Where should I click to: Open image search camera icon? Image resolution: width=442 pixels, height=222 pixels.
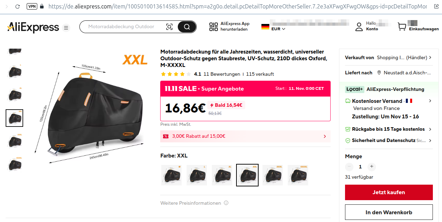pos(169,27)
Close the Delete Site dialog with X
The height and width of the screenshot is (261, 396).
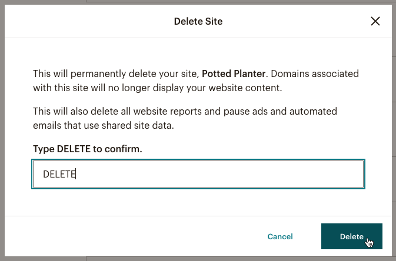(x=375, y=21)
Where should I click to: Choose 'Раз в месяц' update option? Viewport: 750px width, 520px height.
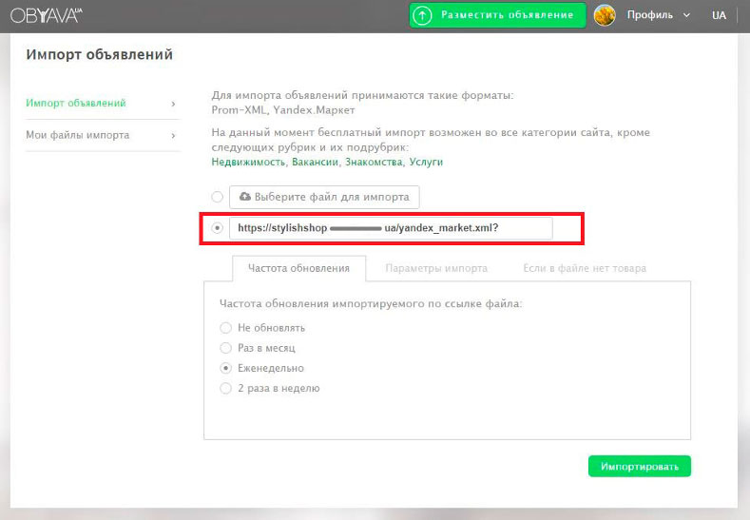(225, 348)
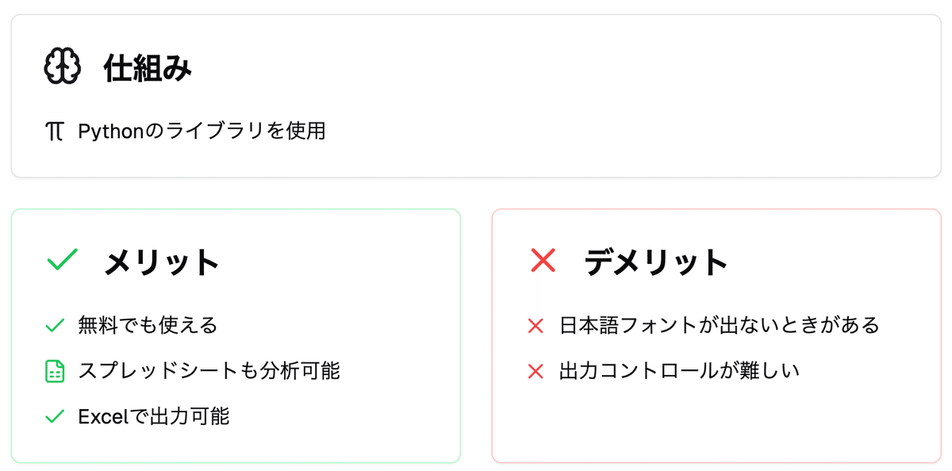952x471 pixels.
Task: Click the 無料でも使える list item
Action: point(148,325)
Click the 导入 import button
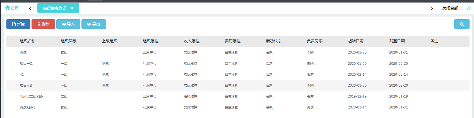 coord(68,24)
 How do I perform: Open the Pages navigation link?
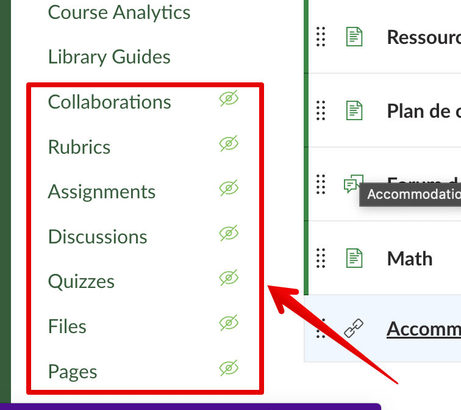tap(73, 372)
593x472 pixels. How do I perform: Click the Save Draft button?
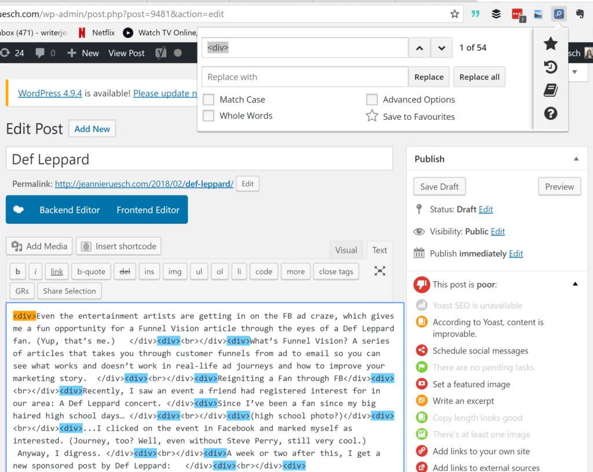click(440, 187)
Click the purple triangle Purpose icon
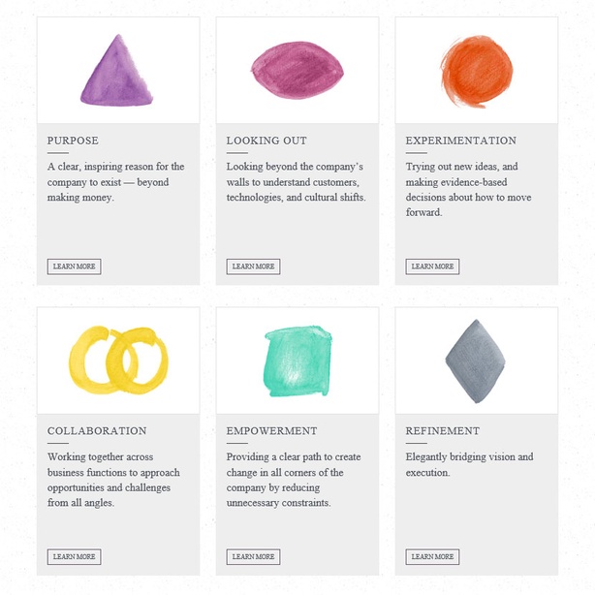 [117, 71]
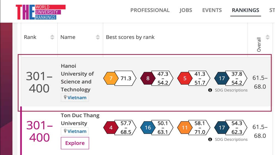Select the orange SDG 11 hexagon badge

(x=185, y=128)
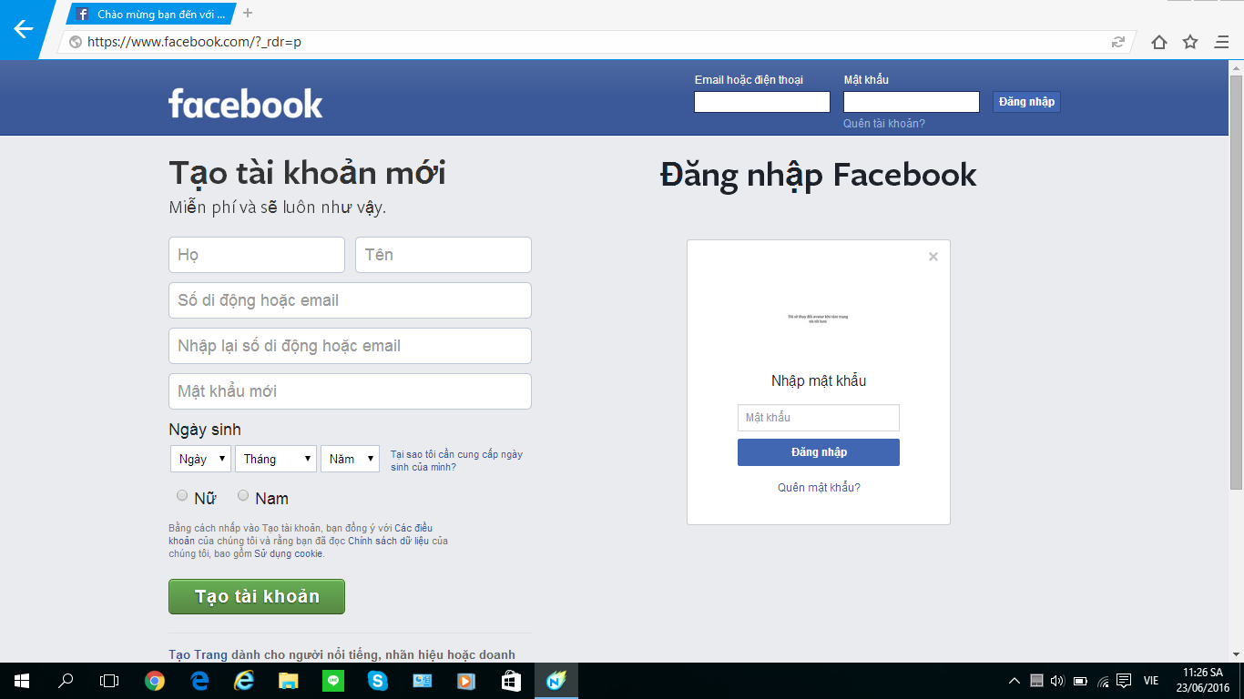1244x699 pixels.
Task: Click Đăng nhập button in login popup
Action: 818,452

※

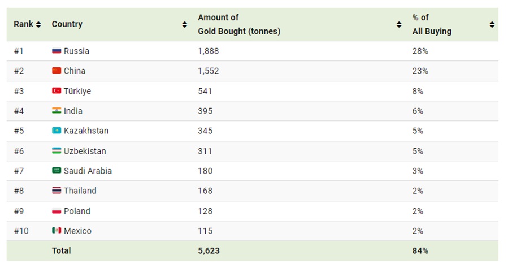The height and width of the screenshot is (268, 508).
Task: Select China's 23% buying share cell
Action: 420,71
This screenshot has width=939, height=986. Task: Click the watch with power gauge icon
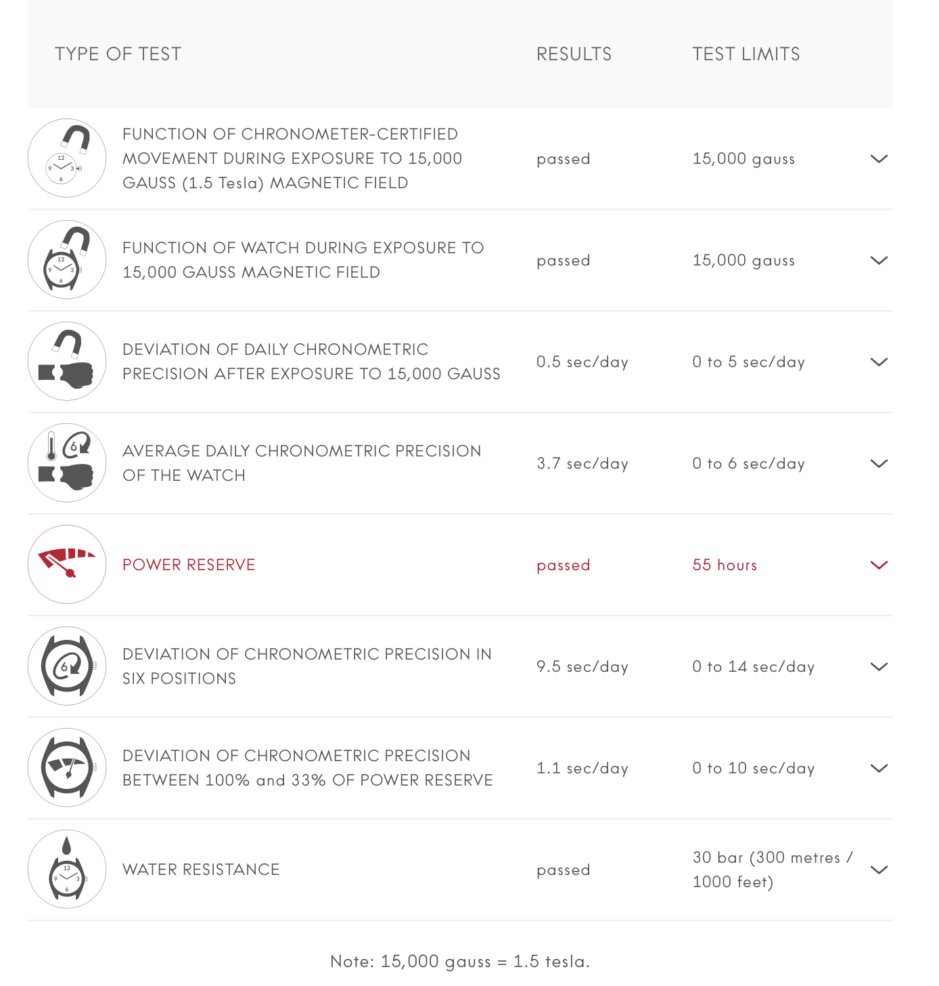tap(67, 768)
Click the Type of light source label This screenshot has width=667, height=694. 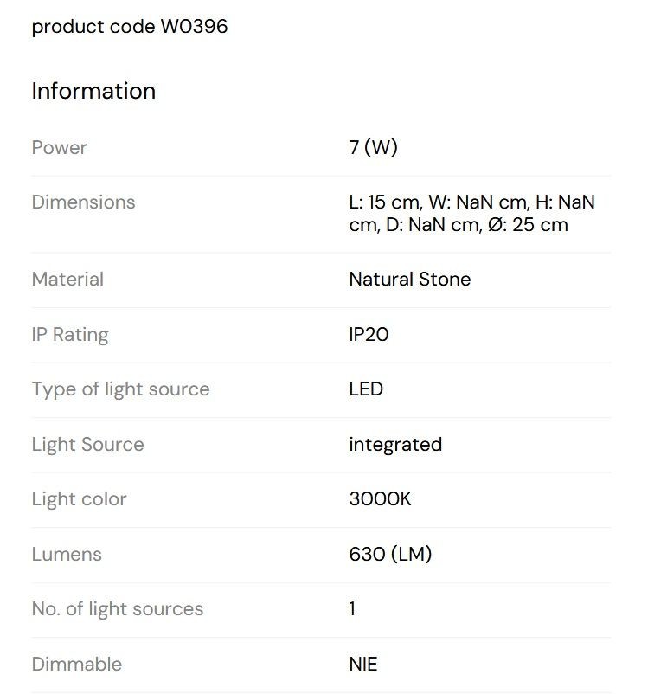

※

> _Your task_
Output exactly the lines of the listing above that start with the one holding "This screenshot has width=939, height=986." and go on through the one holding "Click the Type"; leave the pictures out.

> _Exercise response_
This screenshot has width=939, height=986. Task: Click the watch with power gauge icon
tap(67, 768)
Click the Type of light source label This screenshot has width=667, height=694. 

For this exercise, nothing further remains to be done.